In November of 2018, FDA announced important steps it intends to take to curb use of e-cigarettes by children. It filed notice of the announcement with the court hearing our case in an effort to demonstrate that it is addressing the crisis. The public health groups responded by providing the court with legal background on why the lawsuit is still necessary to ensure the agency is fulfilling its obligation under the TCA.
After the court ruled in our favor, manufacturers of cigars and e-cigarettes attempted to intervene in the lawsuit, meaning they would become parties in the case. The judge denied their requests.

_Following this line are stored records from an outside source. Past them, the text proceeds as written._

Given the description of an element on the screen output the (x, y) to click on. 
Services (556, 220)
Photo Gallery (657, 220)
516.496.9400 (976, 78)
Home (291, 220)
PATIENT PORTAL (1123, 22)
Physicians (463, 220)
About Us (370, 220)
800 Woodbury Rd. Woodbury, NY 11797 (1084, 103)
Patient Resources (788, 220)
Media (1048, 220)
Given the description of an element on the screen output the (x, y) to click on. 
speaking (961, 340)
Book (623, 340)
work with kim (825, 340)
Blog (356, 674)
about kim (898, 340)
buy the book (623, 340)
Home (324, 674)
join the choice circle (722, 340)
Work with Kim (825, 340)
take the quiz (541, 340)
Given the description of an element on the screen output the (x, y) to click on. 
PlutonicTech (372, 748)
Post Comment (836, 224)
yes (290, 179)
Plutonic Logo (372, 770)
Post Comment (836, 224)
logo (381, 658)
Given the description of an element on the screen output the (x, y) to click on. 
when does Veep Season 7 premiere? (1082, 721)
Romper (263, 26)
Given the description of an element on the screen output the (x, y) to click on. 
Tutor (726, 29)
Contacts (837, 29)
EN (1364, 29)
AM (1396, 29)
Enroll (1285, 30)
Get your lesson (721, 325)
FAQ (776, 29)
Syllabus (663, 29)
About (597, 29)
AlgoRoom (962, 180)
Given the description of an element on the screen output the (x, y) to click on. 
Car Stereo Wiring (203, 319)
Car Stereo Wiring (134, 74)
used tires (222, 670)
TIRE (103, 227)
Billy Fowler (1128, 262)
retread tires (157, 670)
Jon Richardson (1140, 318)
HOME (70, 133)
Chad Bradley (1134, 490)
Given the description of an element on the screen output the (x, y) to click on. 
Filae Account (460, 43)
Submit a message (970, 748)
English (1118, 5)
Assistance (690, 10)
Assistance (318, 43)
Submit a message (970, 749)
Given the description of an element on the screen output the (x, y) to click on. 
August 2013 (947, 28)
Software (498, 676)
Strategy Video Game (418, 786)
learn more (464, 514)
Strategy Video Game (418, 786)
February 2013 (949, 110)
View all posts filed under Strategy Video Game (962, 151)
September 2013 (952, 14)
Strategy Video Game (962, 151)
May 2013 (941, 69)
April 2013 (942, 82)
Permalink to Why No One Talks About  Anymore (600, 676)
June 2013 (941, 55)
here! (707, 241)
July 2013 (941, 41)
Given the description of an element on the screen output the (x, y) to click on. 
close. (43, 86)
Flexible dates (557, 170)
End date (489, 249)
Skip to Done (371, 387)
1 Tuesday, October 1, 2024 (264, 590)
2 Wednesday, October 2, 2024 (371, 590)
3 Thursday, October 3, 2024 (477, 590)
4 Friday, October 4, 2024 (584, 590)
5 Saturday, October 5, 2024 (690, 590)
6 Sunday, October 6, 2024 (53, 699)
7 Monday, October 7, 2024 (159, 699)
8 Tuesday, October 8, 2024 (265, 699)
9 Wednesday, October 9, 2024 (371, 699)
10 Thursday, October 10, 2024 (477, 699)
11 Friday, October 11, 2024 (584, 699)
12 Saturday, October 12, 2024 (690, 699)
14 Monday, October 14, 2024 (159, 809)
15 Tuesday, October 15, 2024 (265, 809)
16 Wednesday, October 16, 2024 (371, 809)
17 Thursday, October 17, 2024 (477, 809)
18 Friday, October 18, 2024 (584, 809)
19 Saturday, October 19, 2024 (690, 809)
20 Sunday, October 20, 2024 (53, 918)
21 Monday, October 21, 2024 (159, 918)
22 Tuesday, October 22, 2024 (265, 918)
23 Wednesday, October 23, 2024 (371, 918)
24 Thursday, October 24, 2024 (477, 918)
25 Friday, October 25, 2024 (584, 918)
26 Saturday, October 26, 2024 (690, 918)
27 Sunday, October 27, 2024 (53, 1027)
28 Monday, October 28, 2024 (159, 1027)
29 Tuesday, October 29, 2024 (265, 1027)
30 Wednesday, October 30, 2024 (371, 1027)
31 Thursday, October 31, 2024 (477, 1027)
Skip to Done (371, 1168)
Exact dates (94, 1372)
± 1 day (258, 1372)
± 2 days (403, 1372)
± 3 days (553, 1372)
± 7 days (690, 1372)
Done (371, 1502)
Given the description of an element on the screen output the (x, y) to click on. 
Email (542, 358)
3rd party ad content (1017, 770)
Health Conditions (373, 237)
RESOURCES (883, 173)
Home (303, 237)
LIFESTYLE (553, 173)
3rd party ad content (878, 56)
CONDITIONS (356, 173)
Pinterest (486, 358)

In addition to our case against FDA, a number of industry lawsuits were filed against the agency to invalidate the deeming rule when it was adopted in 2016. The first of those lawsuits was Nicopure Labs v. FDA, in which the plaintiff alleged FDA does not have the ability to regulate its vaping products. ACS CAN along with other public health groups filed an amicus brief outlining the importance of the agency’s role in regulating the products. A federal district court in Washington, DC, upheld the rule in its entirety in 2017. Our organizations also filed as amicus on appeal. And in another victory for public health, the US Court of Appeals for the DC Circuit also upheld all aspects of the rule in December of 2019. The panel recognized the unique danger of tobacco products, saying, “There is no amount of tobacco use that is health-protective for any individual.”
Two other deeming rule cases in which the ACS CAN has filed as amicus (or “friend of the court”) are Cigar Association of America v. FDA and Cyclops Vapor 2, LLC v. FDA.